The world champions will take on Australia at Eden Park tomorrow night, chasing an unprecedented 18 consecutive test wins for a top tier nation.
It's the only mountain they're yet to conquer, and coach Steve Hansen believes it's vital they embrace the world record attempt.
New Zealand have been in this position before, having blown opportunities to clinch their 18th win in 1969 and 2014.
On that occasion, preceding a dour 12-all draw with the Wallabies in Sydney, the side shied away from discussing the potential milestone.
Hansen said that mistake wouldn't be repeated this time around, with last year's World Cup a source of inspiration.
"We've chosen to say, yes, it's an opportunity, it's right there in front of us so what are we going to do about it?" Hansen told reporters.
Hooker Dane Coles verified his coach's remarks, saying this All Blacks side was much more aware of their potential to create history.
"This year we've embraced it and we're aware of it, but we're not getting too carried away," the Hurricanes skipper said.
While the All Blacks are chasing history, the Wallabies are fighting it.
They haven't won in Auckland in 30 years, losing 16 times since their last triumph in 1986.
Coach Michael Cheika said they have to accept the challenge of playing the World Champions at their Eden Park fortress.
"It's obviously proven to be a tough place for us to go and play but I'm old fashioned.
"I look forward to it. Bring it on. It's a great opportunity. It's going to be a tough environment but that's where you want to be if you don't want to be there in those games where do you want to be in footy?
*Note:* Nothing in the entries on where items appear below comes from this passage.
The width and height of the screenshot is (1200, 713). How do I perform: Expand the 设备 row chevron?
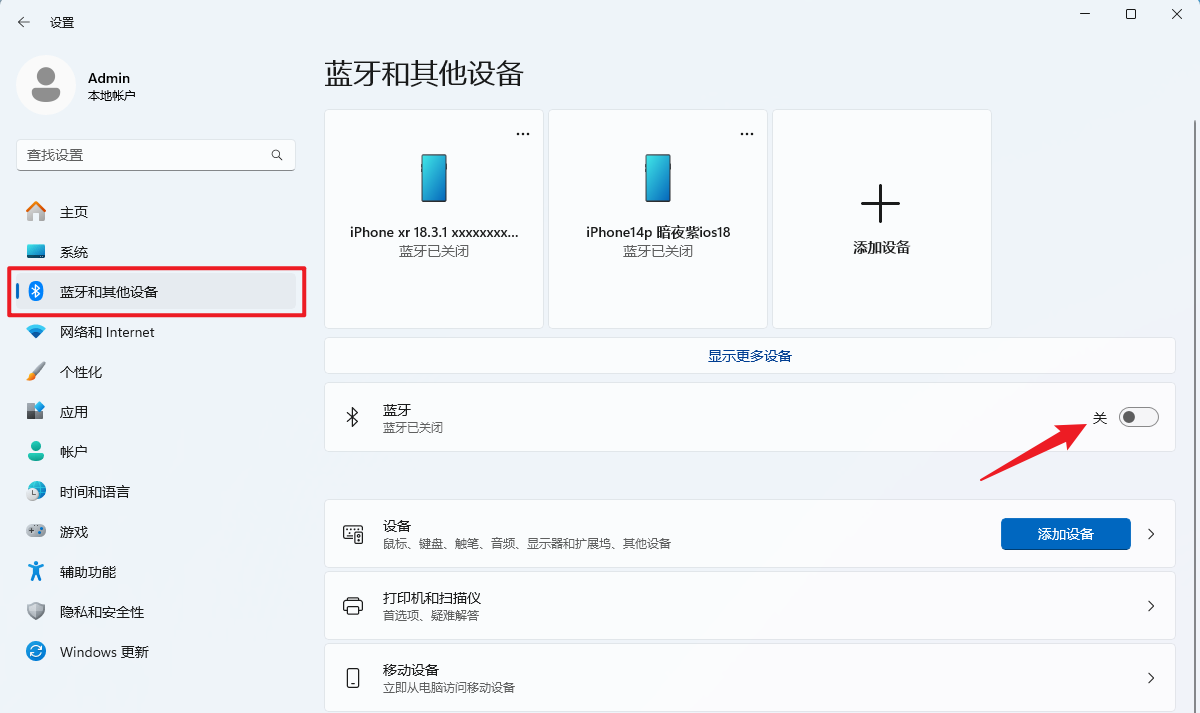tap(1150, 533)
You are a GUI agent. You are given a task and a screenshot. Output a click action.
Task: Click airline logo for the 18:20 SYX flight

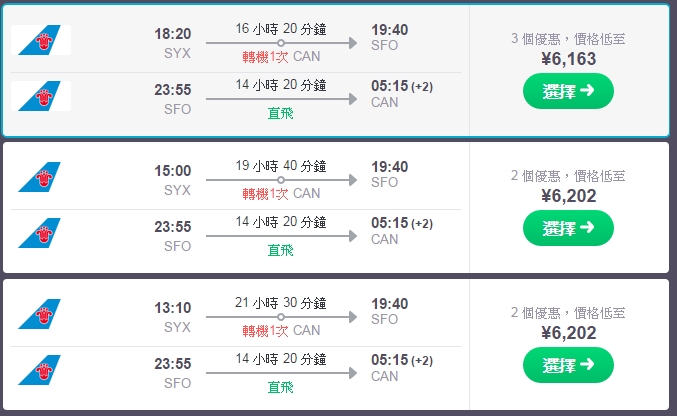(41, 41)
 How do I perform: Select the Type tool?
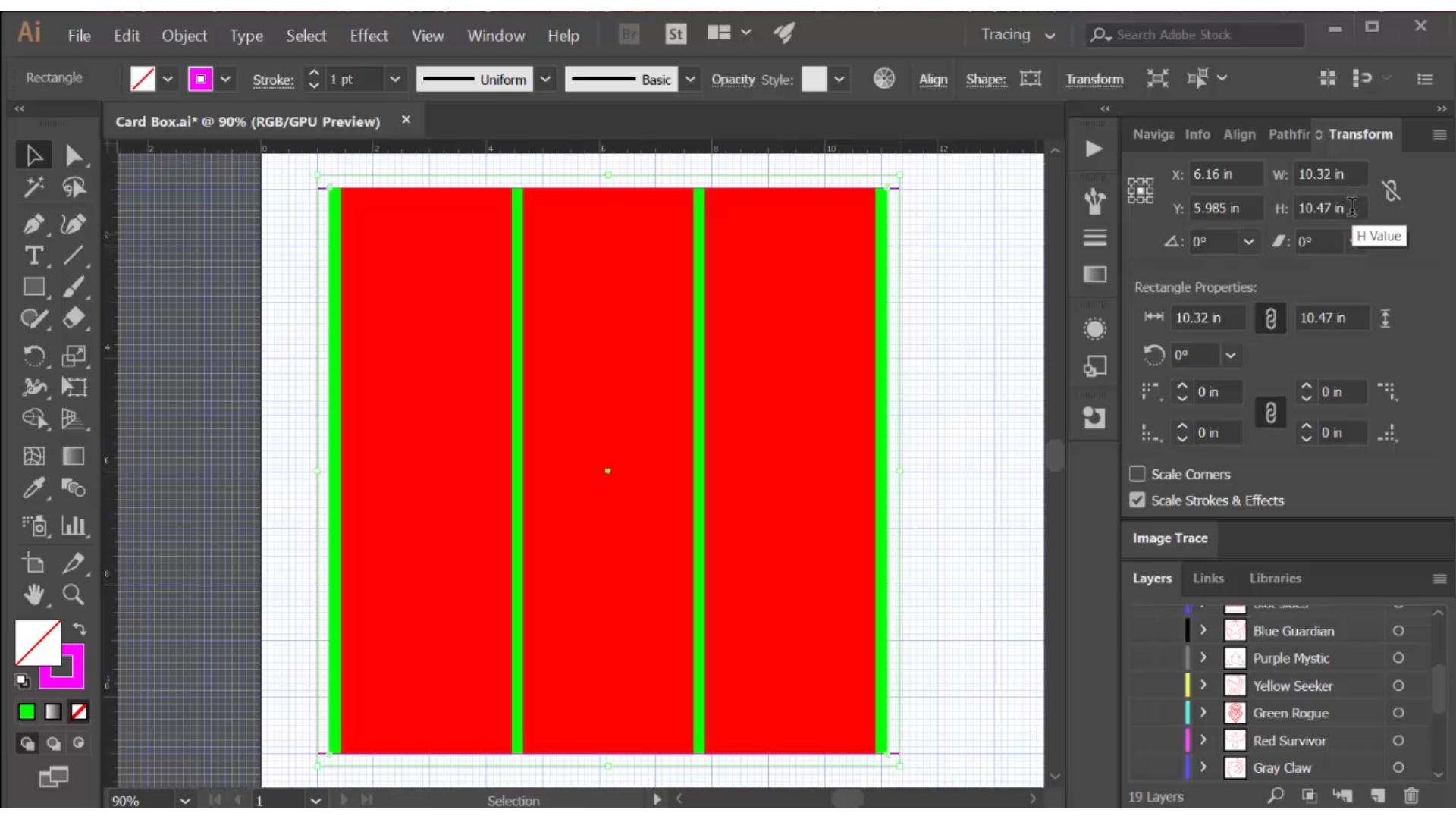tap(34, 256)
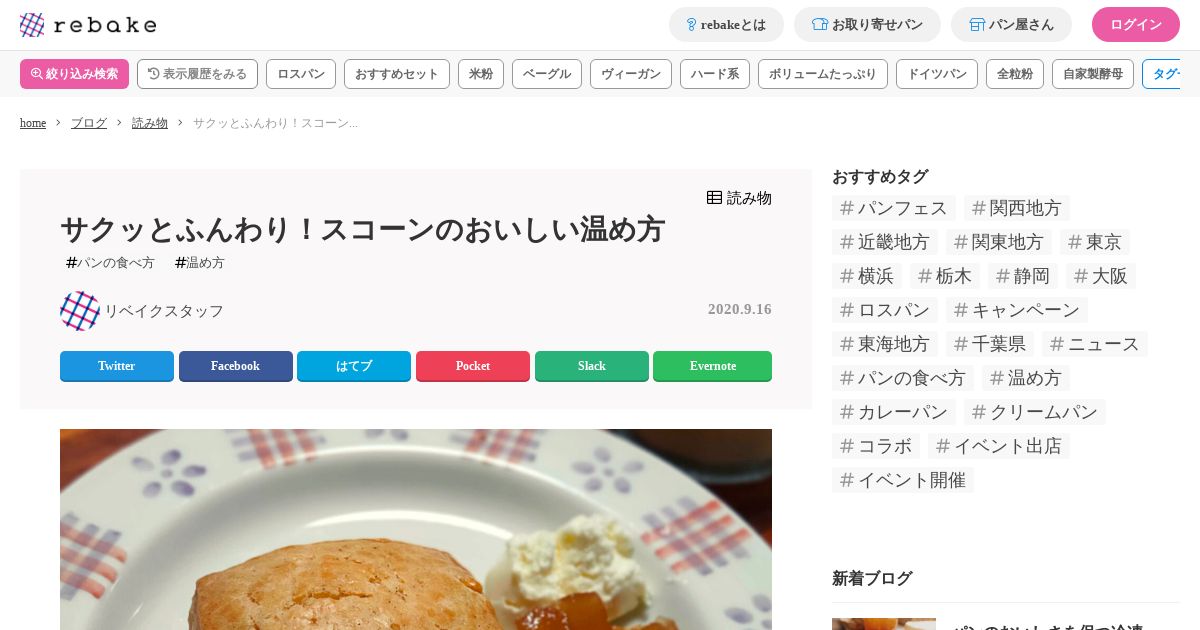Open the rebakeとは info page

point(726,25)
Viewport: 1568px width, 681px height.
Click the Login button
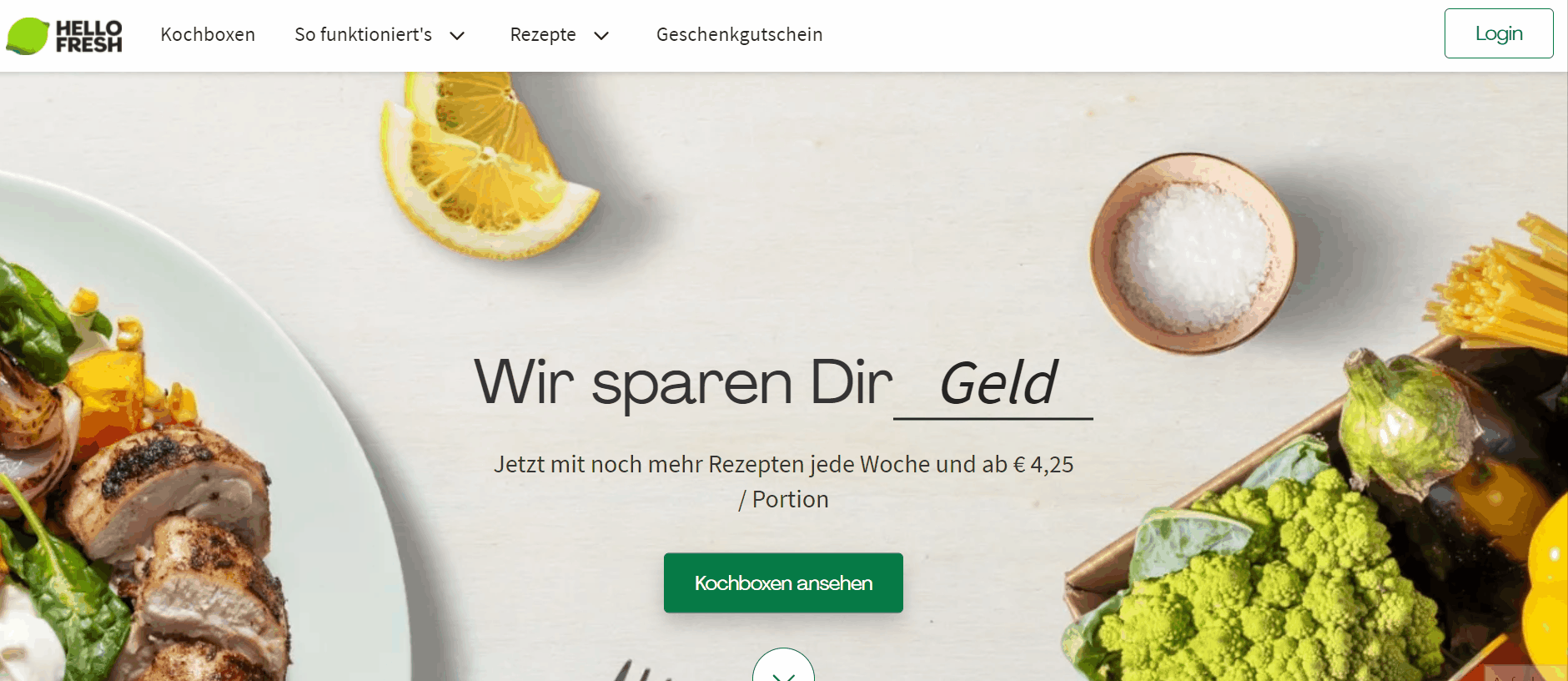(x=1499, y=33)
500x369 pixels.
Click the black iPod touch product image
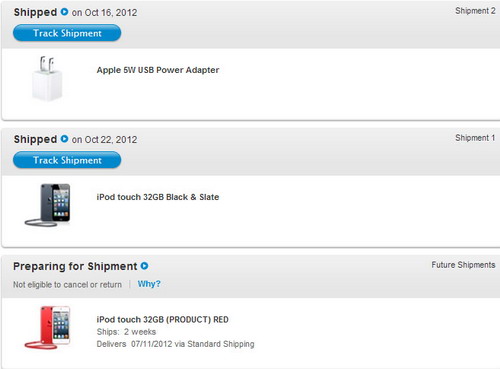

"It's no good it being comfortable and rosy when it's tough is when you've got to stand up."
No Wallabies team has ever suffered two 3-0 series drubbings in a single season, but that's exactly the record the current side will have if they lose tomorrow night.
While the Wallabies remain bullish about their chances, current form and the bookmakers give them almost no hope, with New Zealand paying just $1.05 to win with Australia a $10 long shot.
Even the ever diplomatic former All Blacks captain Richie McCaw believes the Wallabies will need a miracle.
"There's very little between the top teams and you've only got to turn up just not quite on your game and look at the comments from the Wallabies coaches and that this week they're pretty damn determined so if the All Black boys aren't on the job there's a chance, but I hope not," McCaw said.
Tomorrow night will mark another milestone when the New Zealand women's team the Black Ferns take on the Wallaroos for the first ever men's and women's double header at Eden Park.
Australian skipper Ash Hewson is warning her players it will be like nothing they've experienced before.
"Couple of the girls have been to several world cups but to play at Eden Park against the best team in the world, especially before the boys is going to be a pretty amazing experience."
Wallabies coach Michael Cheika believes it's about time the women were given the respect they deserve.
"I just think it's normal, that we should always play a double header because I feel like it's a natural progression for the game that these two types of events would happen. The girls who are contributing more and more in to their craft are getting recognition by getting the opportunity to play on the big stages."
The women's teams will be chasing history also, with Australia seeking their first ever win over New Zealand and the Black Ferns defending their 13 test unbeaten streak against the Wallaroos.